Ms. Wolfe says she and her husband knew it was coming. She says they tried to
warn school officials — and then bam: the prank caller beat up Billy in the
bathroom of McNair Middle School.
Not long after, a boy on the school bus pummeled Billy, but somehow Billy was
the one suspended, despite his pleas that the bus’s security camera would prove
his innocence. Days later, Ms. Wolfe recalls, the principal summoned her,
presented a box of tissues, and played the bus video that clearly showed Billy
was telling the truth.
Things got worse. At Woodland Junior High School, some boys in a wood shop class
goaded a bigger boy into believing that Billy had been talking trash about his
mother. Billy, busy building a miniature house, didn’t see it coming: the boy
hit him so hard in the left cheek that he briefly lost consciousness.

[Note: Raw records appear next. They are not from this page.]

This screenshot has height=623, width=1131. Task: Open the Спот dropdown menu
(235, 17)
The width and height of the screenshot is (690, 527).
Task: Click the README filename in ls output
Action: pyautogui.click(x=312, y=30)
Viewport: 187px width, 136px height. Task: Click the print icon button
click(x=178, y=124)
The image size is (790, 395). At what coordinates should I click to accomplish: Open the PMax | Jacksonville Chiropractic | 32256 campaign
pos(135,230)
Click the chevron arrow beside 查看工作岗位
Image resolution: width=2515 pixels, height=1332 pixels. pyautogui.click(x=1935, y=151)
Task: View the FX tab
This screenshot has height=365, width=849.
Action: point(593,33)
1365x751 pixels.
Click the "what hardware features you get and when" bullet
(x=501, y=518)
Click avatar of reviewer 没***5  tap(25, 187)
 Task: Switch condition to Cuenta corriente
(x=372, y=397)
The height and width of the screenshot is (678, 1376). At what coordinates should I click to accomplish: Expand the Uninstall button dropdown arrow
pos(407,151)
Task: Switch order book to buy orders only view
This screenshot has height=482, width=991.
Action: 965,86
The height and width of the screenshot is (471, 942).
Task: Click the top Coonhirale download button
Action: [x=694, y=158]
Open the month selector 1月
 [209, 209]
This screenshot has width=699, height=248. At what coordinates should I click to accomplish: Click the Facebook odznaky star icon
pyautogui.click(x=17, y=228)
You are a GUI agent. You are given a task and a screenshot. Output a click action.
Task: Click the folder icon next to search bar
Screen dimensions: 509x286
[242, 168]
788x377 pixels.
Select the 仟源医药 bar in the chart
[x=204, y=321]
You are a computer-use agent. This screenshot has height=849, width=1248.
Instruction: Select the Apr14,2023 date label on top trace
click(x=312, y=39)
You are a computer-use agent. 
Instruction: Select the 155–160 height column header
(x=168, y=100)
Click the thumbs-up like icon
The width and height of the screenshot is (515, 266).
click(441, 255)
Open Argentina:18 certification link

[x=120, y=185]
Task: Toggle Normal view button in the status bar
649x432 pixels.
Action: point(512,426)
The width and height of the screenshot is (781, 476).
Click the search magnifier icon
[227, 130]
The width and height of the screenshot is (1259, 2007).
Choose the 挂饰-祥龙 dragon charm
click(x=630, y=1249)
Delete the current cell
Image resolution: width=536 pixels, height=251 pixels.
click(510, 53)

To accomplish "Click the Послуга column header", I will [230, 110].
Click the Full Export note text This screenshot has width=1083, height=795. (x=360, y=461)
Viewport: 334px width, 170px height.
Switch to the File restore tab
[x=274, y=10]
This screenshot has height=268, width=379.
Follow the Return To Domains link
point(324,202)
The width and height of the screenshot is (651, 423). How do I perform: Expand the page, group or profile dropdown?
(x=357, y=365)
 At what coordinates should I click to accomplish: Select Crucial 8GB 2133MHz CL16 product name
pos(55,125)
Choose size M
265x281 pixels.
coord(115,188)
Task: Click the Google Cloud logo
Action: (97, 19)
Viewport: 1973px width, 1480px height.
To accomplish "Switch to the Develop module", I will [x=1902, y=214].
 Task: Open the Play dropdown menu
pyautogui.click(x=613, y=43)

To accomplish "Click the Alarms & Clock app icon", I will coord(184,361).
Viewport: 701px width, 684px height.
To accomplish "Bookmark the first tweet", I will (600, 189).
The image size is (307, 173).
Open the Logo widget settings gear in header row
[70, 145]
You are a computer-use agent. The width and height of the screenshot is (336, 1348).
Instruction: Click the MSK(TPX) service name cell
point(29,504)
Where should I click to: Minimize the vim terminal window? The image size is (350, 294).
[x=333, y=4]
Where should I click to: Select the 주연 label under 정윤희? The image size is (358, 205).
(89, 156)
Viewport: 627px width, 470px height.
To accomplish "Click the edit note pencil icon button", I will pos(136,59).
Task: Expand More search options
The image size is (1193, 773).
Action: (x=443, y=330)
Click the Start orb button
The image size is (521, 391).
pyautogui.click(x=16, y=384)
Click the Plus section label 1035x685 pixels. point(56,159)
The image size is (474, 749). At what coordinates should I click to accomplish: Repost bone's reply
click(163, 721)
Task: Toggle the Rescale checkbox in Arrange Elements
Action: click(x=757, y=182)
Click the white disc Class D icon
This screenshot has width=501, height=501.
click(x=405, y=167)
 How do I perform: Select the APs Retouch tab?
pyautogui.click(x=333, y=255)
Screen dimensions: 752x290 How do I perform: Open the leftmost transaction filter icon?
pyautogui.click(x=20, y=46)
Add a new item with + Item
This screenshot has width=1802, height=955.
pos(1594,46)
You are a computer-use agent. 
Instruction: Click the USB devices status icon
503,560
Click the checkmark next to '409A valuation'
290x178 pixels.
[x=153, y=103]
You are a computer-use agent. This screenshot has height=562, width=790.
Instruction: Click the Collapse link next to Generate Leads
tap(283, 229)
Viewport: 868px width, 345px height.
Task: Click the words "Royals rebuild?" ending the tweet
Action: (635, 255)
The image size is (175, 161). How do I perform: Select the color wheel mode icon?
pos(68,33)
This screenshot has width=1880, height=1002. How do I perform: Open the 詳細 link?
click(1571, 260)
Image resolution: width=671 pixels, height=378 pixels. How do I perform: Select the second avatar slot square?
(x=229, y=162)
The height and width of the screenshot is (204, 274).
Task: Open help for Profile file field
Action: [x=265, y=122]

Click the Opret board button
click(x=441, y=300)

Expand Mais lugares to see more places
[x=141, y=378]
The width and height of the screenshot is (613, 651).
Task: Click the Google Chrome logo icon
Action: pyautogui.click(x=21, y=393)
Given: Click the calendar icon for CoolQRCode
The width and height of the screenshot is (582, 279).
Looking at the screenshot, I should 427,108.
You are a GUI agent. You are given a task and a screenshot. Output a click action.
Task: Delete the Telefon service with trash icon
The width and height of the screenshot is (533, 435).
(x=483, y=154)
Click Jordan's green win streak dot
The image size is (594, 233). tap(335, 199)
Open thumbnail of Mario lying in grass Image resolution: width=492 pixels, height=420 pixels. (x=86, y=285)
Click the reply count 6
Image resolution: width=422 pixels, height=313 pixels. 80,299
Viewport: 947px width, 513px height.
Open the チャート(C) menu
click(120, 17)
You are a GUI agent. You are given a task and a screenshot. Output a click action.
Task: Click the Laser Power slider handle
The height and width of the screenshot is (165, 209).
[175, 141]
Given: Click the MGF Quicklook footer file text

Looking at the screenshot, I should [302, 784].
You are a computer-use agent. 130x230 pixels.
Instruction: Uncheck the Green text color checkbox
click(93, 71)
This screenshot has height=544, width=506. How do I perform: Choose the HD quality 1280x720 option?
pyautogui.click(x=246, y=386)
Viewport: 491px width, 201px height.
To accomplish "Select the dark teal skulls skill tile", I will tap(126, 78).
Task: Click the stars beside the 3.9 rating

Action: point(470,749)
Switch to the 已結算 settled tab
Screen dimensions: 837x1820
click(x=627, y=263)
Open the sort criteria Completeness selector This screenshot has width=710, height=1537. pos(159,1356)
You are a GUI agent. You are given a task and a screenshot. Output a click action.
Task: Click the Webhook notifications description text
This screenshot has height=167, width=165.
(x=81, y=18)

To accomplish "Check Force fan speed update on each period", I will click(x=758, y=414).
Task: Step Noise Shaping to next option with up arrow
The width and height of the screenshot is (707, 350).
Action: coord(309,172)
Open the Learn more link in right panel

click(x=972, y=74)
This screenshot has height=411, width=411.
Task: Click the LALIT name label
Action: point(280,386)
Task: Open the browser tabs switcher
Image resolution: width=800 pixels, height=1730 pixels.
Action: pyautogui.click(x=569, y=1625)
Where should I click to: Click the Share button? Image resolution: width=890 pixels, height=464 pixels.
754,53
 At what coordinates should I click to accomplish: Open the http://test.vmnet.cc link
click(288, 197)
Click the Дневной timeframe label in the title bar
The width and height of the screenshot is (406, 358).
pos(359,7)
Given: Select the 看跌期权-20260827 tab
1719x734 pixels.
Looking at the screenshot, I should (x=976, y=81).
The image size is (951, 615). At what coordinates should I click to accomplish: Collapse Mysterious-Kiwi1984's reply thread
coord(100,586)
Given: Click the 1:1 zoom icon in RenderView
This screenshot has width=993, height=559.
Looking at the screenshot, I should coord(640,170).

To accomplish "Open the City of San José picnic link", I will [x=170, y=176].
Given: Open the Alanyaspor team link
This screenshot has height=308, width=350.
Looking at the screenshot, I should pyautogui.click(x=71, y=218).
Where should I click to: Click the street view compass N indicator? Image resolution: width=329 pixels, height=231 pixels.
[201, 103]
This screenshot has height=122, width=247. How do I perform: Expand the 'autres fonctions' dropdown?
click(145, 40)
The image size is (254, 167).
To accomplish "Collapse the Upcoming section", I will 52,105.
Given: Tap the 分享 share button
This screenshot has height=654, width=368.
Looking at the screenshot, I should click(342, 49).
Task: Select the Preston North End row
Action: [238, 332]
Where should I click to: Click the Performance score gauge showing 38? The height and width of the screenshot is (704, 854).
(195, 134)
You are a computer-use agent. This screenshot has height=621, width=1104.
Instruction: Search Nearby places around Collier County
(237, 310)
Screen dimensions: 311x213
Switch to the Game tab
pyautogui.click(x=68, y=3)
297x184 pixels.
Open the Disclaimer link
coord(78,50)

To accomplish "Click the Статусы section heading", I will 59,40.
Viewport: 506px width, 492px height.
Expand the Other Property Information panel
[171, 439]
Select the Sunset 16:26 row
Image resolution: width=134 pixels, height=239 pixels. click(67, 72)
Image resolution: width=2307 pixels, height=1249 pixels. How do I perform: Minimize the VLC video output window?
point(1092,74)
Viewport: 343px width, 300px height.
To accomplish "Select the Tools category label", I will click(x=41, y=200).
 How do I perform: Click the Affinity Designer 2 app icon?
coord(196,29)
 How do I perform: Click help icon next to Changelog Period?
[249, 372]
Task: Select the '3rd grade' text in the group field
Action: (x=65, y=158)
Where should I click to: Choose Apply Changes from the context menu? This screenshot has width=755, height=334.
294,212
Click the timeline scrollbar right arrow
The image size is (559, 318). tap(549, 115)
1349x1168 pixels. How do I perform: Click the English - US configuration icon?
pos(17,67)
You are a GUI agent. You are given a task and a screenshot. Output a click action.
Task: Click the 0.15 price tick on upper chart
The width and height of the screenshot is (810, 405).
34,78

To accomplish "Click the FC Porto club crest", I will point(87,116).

Ms. Wolfe remembers the family dentist sewing up the inside of Billy’s cheek,
and a school official refusing to call the police, saying it looked like Billy
got what he deserved. Most of all, she remembers the sight of her son.
“He kept spitting blood out,” she says, the memory strong enough still to break
her voice.
By now Billy feared school. Sometimes he was doubled over with stress, asking
his parents why. But it kept on coming.
In ninth grade, a couple of the same boys started a Facebook page called “Every
One That Hates Billy Wolfe.” It featured a photograph of Billy’s face
superimposed over a likeness of Peter Pan, and provided this description of its
purpose: “There is no reason anyone should like billy he’s a little bitch. And a
homosexual that NO ONE LIKES.”
Heh-heh.
According to Alan Wilbourn, a spokesman for the school district, the principal
notified the parents of the students involved after Ms. Wolfe complained, and
the parents — whom he described as “horrified” — took steps to have the page
taken down.
Not long afterward, a student in Spanish class punched Billy so hard that when
he came to, his braces were caught on the inside of his cheek.
So who is Billy Wolfe? Now 16, he likes the outdoors, racquetball and girls. For
whatever reason — bullying, learning disabilities or lack of interest — his
grades are poor. Some teachers think he’s a sweet kid; others think he is easily
distracted, occasionally disruptive, even disrespectful. He has received a few
suspensions for misbehavior, though none for bullying.
Judging by school records, at least one official seems to think Billy
contributes to the trouble that swirls around him. For example, Billy and the
boy who punched him at the bus stop had exchanged words and shoves a few days
earlier.
But Ms. Wolfe scoffs at the notion that her son causes or deserves the beatings
he receives. She wonders why Billy is the only one getting beaten up, and why
school officials are so reluctant to punish bullies and report assaults to the
police.
Mr. Wilbourn said federal law protected the privacy of students, so parents of a
bullied child should not assume that disciplinary action had not been taken. He
also said it was left to the discretion of staff members to determine if an
incident required police notification.
The Wolfes are not satisfied. This month they sued one of the bullies “and other
John Does,” and are considering another lawsuit against the Fayetteville School
District. Their lawyer, D. Westbrook Doss Jr., said there was neither glee nor
much monetary reward in suing teenagers, but a point had to be made:
schoolchildren deserve to feel safe.
Billy Wolfe, for example, deserves to open his American history textbook and not
find anti-Billy sentiments scrawled across the pages. But there they were, words
so hurtful and foul.
The boy did what he could. “I’d put white-out on them,” he says. “And if the
page didn’t have stuff to learn, I’d rip it out.”